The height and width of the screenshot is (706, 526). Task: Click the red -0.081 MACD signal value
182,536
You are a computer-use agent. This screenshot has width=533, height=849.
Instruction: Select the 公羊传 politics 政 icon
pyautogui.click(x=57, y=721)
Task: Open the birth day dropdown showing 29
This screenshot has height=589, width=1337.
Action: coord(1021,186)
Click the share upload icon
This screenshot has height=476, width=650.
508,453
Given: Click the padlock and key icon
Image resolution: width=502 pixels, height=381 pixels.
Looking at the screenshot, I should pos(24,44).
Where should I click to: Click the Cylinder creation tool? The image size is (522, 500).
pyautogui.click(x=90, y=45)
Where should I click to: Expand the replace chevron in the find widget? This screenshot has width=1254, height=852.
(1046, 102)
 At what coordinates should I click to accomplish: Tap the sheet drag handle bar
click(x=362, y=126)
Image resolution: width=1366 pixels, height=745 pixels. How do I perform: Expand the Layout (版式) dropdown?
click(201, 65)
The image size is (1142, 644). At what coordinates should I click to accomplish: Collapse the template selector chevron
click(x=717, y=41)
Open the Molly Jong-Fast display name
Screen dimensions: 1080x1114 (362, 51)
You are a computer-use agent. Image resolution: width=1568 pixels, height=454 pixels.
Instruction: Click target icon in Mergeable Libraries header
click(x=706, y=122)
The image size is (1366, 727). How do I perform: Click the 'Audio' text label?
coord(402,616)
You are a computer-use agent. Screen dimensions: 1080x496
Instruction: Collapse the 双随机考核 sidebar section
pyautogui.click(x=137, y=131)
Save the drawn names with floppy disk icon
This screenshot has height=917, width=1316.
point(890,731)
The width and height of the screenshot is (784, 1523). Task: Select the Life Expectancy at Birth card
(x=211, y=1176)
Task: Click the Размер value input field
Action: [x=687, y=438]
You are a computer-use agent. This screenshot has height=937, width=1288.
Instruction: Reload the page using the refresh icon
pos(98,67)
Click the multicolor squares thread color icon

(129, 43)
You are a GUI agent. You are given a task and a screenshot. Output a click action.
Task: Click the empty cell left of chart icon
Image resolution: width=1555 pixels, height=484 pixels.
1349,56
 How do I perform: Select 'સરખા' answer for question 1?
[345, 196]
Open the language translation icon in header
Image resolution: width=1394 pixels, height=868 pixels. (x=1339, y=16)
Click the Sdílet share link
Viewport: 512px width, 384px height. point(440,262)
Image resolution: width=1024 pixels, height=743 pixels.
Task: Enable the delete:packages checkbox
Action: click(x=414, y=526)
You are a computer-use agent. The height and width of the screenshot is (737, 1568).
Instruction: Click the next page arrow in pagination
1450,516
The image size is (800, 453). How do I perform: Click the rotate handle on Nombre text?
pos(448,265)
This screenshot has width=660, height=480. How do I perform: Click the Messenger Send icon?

──────────

Please retype, with no changes, the lines that run from the first line of the entries to the line with "You are a GUI", both ends included.

= RESULT =
The height and width of the screenshot is (706, 526). Task: Click the red -0.081 MACD signal value
182,536
You are a computer-use agent. This screenshot has width=533, height=849.
Instruction: Select the 公羊传 politics 政 icon
pyautogui.click(x=57, y=721)
Task: Open the birth day dropdown showing 29
This screenshot has height=589, width=1337.
Action: coord(1021,186)
Click the share upload icon
This screenshot has height=476, width=650.
508,453
Given: Click the padlock and key icon
Image resolution: width=502 pixels, height=381 pixels.
Looking at the screenshot, I should pos(24,44).
Where should I click to: Click the Cylinder creation tool? The image size is (522, 500).
pyautogui.click(x=90, y=45)
Where should I click to: Expand the replace chevron in the find widget? This screenshot has width=1254, height=852.
(1046, 102)
 At what coordinates should I click to accomplish: Tap the sheet drag handle bar
click(x=362, y=126)
Image resolution: width=1366 pixels, height=745 pixels. How do I perform: Expand the Layout (版式) dropdown?
click(201, 65)
The image size is (1142, 644). At what coordinates should I click to accomplish: Collapse the template selector chevron
click(x=717, y=41)
Open the Molly Jong-Fast display name
Screen dimensions: 1080x1114 (362, 51)
You are a computer-use agent. Image resolution: width=1568 pixels, height=454 pixels.
Instruction: Click target icon in Mergeable Libraries header
click(x=706, y=122)
The image size is (1366, 727). How do I perform: Click the 'Audio' text label?
coord(402,616)
You are a computer-use agent. Screen dimensions: 1080x496
Instruction: Collapse the 双随机考核 sidebar section
pyautogui.click(x=137, y=131)
Save the drawn names with floppy disk icon
This screenshot has height=917, width=1316.
point(890,731)
The width and height of the screenshot is (784, 1523). Task: Select the Life Expectancy at Birth card
(x=211, y=1176)
Task: Click the Размер value input field
Action: [x=687, y=438]
You are a computer-use agent. This screenshot has height=937, width=1288.
Instruction: Reload the page using the refresh icon
pos(98,67)
Click the multicolor squares thread color icon

(129, 43)
You are a GUI agent. You are given a task and a screenshot. Output a click action.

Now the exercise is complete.